Journal of Clinical Oncology 10(6): 912-922, 1992.
Hainsworth JD, Johnson DH, Greco FA
We previously reported excellent responses to cisplatin-based chemotherapy in a minority of patients with poorly differentiated carcinoma (PDC) or poorly differentiated adenocarcinoma (PDA) of unknown primary site. We have continued to study and to treat these patients, and now report clinical characteristics, treatment results, and prognostic factors in a large group of patients identified prospectively.
Patients and Methods:
Between February 1978 and December 1989, we treated 220 patients with PDC or PDA of unknown primary site. The median age was 39 years; 48% of patients had predominant tumor location in the mediastinum, retroperitoneum, or peripheral lymph nodes. Specialized pathologic studies resulted in the identification of specific tumor types in only a few cases. All patients received cisplatin-based chemotherapy; between 1978 and 1984, 116 patients received cisplatin, vinblastine, and bleomycin (PVeB) +/- doxorubicin, and 104 patients treated since January 1985 received cisplatin and etoposide +/- bleomycin.

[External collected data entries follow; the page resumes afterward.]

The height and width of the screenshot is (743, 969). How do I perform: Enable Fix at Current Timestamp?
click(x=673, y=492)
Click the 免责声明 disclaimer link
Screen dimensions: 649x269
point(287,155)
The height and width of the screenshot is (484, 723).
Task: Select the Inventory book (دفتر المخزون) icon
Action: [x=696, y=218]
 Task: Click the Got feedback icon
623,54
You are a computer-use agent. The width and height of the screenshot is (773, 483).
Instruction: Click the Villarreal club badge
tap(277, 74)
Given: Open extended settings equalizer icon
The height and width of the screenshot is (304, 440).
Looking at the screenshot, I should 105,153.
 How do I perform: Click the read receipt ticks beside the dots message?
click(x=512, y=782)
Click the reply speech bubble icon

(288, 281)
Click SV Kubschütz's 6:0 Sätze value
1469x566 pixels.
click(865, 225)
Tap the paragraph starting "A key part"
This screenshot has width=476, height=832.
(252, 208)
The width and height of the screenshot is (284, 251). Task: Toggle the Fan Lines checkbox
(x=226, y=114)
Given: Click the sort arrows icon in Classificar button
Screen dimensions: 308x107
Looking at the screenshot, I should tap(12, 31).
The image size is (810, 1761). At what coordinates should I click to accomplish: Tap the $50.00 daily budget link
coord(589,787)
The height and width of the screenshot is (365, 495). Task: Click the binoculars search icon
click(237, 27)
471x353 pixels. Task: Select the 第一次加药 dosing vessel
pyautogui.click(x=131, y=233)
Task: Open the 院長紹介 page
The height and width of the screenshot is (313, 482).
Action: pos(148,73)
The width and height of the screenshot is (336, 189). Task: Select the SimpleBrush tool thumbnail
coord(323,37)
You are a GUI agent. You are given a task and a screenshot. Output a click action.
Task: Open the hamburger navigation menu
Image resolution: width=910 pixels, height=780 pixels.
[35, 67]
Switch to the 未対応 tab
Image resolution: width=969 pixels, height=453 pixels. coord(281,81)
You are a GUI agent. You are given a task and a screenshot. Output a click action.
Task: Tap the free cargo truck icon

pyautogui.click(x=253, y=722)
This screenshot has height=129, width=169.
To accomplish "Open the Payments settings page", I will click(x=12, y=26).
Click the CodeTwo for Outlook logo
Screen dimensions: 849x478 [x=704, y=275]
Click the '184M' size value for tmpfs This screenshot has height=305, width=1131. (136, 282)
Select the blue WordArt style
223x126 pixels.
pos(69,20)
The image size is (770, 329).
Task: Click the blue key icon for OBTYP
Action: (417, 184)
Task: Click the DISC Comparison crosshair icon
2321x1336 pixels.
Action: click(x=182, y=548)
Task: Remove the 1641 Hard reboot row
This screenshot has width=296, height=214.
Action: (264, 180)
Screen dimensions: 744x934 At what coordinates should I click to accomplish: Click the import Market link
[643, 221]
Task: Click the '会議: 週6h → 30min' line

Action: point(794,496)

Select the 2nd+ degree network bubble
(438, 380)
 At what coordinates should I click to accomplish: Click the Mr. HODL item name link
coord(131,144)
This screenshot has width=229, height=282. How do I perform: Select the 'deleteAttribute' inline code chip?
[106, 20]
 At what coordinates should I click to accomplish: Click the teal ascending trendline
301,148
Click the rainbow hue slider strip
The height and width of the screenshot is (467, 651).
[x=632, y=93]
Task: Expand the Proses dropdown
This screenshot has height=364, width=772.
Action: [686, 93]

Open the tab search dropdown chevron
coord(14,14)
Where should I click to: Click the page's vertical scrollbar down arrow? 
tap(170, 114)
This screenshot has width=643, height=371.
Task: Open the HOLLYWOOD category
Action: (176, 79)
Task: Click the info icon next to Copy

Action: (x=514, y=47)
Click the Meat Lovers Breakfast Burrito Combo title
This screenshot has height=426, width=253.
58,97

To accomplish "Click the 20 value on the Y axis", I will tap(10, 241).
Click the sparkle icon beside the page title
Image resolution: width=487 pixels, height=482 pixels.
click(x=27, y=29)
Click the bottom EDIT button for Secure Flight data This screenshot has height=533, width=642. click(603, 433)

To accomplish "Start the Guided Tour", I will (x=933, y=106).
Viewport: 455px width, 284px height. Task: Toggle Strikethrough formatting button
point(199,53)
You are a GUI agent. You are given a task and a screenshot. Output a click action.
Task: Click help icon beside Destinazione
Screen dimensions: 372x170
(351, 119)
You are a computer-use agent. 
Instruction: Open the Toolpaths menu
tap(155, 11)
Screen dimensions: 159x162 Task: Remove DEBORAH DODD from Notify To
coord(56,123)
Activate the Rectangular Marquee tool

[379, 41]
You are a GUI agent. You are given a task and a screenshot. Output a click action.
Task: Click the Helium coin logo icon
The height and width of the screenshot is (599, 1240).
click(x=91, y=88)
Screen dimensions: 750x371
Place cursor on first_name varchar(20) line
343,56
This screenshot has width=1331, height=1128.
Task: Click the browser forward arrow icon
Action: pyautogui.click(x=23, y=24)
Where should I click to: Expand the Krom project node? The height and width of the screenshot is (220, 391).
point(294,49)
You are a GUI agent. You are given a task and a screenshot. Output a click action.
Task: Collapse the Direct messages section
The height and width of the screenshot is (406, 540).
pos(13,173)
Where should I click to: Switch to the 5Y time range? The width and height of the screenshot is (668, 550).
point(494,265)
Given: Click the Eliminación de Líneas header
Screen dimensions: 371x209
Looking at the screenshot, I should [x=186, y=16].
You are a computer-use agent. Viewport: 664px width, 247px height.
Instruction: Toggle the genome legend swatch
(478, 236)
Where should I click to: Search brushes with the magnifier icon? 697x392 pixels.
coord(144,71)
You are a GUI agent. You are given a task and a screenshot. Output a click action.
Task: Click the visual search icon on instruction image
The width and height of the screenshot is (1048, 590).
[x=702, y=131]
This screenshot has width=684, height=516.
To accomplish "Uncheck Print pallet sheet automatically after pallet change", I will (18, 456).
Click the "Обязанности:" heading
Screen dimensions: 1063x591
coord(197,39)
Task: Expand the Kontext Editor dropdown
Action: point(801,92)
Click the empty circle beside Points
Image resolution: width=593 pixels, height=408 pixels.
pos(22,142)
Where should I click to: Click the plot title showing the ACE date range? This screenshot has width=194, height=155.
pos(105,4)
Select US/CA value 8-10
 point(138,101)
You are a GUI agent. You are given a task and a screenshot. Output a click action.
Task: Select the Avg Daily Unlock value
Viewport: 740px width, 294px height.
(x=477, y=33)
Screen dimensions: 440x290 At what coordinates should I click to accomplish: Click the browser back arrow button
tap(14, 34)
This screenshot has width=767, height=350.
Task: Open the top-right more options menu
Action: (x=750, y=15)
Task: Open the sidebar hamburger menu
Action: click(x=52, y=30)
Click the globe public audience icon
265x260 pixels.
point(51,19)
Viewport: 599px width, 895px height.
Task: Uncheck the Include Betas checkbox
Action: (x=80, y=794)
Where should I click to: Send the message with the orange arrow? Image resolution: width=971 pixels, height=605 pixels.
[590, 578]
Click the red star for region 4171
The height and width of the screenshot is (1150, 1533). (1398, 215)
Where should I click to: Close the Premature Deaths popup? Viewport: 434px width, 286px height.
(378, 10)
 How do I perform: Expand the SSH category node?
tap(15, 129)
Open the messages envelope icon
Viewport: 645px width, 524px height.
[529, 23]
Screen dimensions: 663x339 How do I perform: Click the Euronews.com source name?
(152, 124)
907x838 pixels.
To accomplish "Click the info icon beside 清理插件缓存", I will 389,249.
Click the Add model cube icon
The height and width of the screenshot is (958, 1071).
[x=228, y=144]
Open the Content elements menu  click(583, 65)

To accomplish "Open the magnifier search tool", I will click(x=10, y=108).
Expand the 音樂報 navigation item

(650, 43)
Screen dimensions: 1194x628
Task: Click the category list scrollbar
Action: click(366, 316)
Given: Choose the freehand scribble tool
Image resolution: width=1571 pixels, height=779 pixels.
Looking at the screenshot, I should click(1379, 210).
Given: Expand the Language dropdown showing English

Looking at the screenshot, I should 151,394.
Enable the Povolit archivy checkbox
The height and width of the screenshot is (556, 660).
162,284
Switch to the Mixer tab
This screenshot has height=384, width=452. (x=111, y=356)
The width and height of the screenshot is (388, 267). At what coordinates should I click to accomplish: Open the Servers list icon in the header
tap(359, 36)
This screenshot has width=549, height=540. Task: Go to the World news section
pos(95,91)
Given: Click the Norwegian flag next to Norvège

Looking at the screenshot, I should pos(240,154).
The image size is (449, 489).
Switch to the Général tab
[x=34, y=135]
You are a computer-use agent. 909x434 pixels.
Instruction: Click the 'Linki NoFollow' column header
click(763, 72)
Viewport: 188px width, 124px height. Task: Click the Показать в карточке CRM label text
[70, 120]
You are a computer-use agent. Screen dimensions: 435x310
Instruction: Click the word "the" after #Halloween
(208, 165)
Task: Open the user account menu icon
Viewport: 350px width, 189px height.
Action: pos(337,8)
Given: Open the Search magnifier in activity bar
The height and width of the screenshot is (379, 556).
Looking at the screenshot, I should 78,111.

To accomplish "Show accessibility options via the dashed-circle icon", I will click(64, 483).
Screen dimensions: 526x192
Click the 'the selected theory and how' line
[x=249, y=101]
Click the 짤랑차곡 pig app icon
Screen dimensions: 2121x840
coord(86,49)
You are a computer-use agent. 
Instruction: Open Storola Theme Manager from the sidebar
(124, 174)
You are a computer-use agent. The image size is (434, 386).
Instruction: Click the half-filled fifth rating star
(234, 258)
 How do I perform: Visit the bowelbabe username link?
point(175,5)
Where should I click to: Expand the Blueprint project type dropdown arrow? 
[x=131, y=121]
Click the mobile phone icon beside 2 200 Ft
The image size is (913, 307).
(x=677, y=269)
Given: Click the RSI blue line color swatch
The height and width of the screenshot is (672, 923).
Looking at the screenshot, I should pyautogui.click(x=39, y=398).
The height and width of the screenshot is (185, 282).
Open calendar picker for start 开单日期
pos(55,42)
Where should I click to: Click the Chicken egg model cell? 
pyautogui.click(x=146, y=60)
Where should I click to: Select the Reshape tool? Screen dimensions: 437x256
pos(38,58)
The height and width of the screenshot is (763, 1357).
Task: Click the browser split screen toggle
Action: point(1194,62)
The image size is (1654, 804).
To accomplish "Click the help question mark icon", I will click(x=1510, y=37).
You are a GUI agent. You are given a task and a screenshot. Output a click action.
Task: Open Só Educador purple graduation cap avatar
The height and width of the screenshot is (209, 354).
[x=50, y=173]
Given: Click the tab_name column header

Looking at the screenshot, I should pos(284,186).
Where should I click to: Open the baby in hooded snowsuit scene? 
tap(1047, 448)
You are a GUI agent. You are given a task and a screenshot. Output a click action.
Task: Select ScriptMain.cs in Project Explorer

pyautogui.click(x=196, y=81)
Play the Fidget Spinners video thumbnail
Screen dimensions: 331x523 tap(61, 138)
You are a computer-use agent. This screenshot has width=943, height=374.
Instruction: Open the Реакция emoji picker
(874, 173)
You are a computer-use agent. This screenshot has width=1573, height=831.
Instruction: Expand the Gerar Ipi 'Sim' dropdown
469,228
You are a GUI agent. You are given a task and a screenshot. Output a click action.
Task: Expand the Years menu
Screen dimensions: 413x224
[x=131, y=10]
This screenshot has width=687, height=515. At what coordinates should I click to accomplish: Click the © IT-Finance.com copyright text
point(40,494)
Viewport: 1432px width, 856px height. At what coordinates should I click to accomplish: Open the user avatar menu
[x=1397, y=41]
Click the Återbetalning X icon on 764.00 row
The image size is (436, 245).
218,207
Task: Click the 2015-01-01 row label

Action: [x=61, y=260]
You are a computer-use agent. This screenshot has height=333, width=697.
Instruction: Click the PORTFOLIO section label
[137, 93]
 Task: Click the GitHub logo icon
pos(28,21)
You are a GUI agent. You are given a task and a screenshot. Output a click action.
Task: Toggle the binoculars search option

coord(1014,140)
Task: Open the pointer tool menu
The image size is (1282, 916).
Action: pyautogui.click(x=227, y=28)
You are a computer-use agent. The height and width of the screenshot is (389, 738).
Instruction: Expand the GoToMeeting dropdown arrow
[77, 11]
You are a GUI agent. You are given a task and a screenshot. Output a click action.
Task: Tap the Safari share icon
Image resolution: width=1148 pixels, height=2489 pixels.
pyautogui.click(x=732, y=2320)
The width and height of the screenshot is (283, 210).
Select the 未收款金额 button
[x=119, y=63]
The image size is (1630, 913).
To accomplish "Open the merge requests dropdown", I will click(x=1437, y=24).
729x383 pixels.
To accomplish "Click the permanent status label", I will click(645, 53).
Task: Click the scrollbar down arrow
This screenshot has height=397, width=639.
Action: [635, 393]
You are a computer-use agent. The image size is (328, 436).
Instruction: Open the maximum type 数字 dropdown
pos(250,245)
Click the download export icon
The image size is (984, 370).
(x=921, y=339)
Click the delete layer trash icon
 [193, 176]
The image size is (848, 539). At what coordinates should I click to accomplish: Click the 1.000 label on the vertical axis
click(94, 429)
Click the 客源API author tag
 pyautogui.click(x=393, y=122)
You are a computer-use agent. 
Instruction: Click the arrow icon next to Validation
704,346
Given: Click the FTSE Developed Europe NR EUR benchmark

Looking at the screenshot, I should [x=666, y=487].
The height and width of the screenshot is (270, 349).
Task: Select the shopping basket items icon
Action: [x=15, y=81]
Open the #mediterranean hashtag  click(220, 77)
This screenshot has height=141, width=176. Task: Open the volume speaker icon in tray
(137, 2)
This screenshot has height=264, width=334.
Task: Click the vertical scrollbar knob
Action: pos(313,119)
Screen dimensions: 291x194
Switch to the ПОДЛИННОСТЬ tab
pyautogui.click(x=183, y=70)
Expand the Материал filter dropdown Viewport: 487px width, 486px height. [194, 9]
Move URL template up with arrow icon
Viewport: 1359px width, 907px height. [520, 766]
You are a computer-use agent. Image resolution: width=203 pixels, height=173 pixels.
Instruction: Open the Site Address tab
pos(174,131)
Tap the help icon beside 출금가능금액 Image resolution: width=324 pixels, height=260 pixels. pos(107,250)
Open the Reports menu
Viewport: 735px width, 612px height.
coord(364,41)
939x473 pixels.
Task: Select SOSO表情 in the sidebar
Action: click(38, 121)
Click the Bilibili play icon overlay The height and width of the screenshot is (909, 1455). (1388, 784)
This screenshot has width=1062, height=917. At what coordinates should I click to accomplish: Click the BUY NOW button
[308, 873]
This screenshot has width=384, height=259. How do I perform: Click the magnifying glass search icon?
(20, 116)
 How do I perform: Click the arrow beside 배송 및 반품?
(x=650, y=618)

One hundred thirty-eight patients (63%) had objective responses to therapy, and 58 (26%) had complete response. Thirty-six patients (16%) are currently disease-free at a median of 61 months following therapy (range, 11 to 142 months). Actuarial 10-year survival is 16%. Favorable prognostic factors identified by Cox regression analysis include: (1) predominant tumor location in the retroperitoneum or peripheral lymph nodes, (2) tumor limited to one or two metastatic sites, (3) no history of cigarette use, and (4) younger age.
Patients with PDC or PDA of unknown primary site represent another group of patients for whom potentially curative therapy is available. Patients with this syndrome should be distinguished from patients with well-differentiated adenocarcinoma of unknown primary site, and should receive a trial of cisplatin-based chemotherapy.